Tool and die making is one of those professions that prompts a layperson to ask, open-mouthed, “does that job still exist?” In 2016, nearly 75% of tool and die makers were over age 45, according to study from by Center for Automotive Research. Only 2% were younger than 35. Two of five are either already eligible to retire, or will be in the next 5 to 7 years.
Although the job numbers are dwindling, tool and die making is still a necessary skill in the U.S., where automakers and aerospace companies need precision machinists and moldmakers to do the fine work onsite or near their operations.
With high schools no longer offering specialized vocational training and apprenticeship programs a shadow of what they were 30 or 40 years ago, the National Tooling and Machining Association, which represents precision custom manufacturers, has ramped up its training in recent years. A newish online curriculum called NTMA-U offers coursework in metallurgy, moldmaking, dimensional metrology, advanced diemaking.
It also founded and supports* the National Institute of Metalworking Skills (NIMS), a credentialing program for precision machinists who have completed specialized training through their school or company. NIMS offers “train the trainer” workshops as well.
Dean Bartles, the new president of NTMA, says he is looking for ways to improve the curriculum and plans on spending the next six months visiting some of the organization’s 1,300 member companies, the bulk of them small and medium-sized operations, to find out what their needs and concerns are. Along with advocacy, NTMA can offer resources to help them the smaller players navigate and afford emerging technologies for their operations, he says.
Bartles, who has held a variety of association roles in the past decade, shepherded the development and construction of the John Olson Advanced Manufacturing Center at the University of New Hampshire, which opened in June 2018. The center was designed to combine classroom engineering work with hands-on manufacturing training and visualization.

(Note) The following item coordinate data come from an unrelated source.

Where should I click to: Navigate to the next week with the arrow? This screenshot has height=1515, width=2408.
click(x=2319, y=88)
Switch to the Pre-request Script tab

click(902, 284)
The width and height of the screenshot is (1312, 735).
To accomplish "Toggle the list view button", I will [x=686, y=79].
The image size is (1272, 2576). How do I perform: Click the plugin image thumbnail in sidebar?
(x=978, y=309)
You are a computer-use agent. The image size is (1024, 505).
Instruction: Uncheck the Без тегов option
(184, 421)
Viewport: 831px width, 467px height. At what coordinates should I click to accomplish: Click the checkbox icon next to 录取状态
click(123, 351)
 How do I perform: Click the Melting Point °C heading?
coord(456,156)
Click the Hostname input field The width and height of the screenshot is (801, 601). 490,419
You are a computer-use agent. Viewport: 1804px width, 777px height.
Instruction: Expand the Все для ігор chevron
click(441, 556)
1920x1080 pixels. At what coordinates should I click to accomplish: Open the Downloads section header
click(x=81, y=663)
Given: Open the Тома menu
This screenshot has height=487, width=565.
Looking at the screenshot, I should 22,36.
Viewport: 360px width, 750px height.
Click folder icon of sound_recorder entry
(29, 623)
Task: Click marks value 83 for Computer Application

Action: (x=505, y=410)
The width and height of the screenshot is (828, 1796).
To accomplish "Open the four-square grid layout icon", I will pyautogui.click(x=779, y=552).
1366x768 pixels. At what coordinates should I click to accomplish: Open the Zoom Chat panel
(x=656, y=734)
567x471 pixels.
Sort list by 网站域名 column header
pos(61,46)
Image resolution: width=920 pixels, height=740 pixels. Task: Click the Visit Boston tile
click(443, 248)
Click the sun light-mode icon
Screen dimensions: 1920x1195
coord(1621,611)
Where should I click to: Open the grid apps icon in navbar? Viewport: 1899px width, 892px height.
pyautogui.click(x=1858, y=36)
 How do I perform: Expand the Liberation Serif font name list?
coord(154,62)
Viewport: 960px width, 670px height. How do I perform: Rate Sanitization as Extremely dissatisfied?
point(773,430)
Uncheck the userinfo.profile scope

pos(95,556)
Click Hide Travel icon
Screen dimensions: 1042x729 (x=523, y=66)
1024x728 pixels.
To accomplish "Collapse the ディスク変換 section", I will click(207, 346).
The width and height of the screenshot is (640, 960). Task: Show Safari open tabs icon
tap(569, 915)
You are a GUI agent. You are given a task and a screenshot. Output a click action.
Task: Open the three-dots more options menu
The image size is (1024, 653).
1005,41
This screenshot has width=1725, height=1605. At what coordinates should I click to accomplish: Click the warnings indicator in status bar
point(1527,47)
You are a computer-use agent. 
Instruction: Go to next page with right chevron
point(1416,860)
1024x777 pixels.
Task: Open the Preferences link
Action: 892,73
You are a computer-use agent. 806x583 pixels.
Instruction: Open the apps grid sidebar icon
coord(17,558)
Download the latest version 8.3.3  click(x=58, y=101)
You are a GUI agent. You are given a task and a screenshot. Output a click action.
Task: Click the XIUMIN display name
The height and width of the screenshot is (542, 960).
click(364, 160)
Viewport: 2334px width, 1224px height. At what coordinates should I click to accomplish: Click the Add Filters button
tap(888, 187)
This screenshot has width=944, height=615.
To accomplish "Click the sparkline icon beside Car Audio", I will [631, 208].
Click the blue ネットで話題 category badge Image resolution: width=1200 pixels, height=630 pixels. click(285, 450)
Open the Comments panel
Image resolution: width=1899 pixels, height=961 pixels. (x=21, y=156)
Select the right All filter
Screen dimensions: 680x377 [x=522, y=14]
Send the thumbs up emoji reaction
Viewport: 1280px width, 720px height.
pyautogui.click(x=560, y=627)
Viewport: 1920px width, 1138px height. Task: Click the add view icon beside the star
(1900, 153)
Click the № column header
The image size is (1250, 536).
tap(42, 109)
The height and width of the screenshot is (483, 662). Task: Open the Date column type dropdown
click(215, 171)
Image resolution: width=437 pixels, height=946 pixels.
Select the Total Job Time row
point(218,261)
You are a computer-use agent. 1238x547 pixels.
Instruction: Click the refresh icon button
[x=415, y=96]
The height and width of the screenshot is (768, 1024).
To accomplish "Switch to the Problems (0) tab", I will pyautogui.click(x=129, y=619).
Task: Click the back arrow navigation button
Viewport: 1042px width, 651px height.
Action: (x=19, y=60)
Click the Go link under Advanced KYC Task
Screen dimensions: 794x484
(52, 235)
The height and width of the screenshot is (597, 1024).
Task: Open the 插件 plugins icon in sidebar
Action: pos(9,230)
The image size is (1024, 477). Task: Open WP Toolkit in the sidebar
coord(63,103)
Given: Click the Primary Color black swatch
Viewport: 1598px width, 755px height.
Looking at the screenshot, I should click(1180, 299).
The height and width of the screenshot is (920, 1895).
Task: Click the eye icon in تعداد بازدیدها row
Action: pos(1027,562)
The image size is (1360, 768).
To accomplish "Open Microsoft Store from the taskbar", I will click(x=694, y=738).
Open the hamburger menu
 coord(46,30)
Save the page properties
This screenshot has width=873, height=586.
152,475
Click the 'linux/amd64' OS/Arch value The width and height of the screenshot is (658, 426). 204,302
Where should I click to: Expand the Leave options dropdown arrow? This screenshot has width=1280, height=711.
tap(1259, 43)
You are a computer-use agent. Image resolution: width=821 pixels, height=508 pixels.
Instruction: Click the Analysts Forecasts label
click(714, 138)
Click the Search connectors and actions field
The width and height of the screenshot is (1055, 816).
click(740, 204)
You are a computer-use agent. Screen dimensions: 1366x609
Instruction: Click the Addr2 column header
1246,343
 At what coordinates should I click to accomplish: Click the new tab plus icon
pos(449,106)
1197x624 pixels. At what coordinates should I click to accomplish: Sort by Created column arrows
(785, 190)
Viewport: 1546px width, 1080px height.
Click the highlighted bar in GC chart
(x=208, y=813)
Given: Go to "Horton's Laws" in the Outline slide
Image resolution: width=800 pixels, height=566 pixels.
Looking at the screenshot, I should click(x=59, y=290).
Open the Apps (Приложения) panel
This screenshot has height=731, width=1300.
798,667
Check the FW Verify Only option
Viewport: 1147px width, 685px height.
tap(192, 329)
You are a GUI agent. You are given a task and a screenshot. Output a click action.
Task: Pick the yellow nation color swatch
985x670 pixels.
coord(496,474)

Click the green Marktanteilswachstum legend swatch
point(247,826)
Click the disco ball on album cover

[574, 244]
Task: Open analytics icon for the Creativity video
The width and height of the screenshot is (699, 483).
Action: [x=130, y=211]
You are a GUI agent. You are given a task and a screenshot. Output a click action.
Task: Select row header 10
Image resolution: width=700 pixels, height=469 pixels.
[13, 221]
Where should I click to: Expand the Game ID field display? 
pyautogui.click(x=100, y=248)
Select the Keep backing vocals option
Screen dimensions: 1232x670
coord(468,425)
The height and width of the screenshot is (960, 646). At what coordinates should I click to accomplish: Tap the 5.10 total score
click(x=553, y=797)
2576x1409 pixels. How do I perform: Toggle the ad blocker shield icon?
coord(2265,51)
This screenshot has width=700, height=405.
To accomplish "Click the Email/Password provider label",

But he spent of the bulk of his career—35 years—in aerospace manufacturing. For 13 years, he was vice president and general Manager of the Ordnance and Tactical Systems Division at General Dynamics, overseeing three plants, including one in Joplin, Pennsylvania, that produced large-caliber ammunition. The Joplin plant manufactured lightweight tactical vehicles for artillery systems. “Special Forces had a requirement for a small vehicle designed to go up narrow mountain paths in Afghanistan,” he says. “We won the contract. That was my swan song.”
Early in his career, he worked in specialized machining operations for several companies, including General Defense Corp., Olin Ordnance, and Fairchild Republic Company, at plants in Turkey and Egypt as well as in the United States.
Another priority for Bartles is working with industry to further develop MT Connect, an open-source protocol for the industry allows exchange of data between any machine tool, so machines with different software can share data. Bartles is on the board of the non-profit MTConnect Institute, which is developing the free, open standard.
*The article originally incorrectly stated that NTMA runs NIMS. It has been corrected to accurately reflect NTMA's role.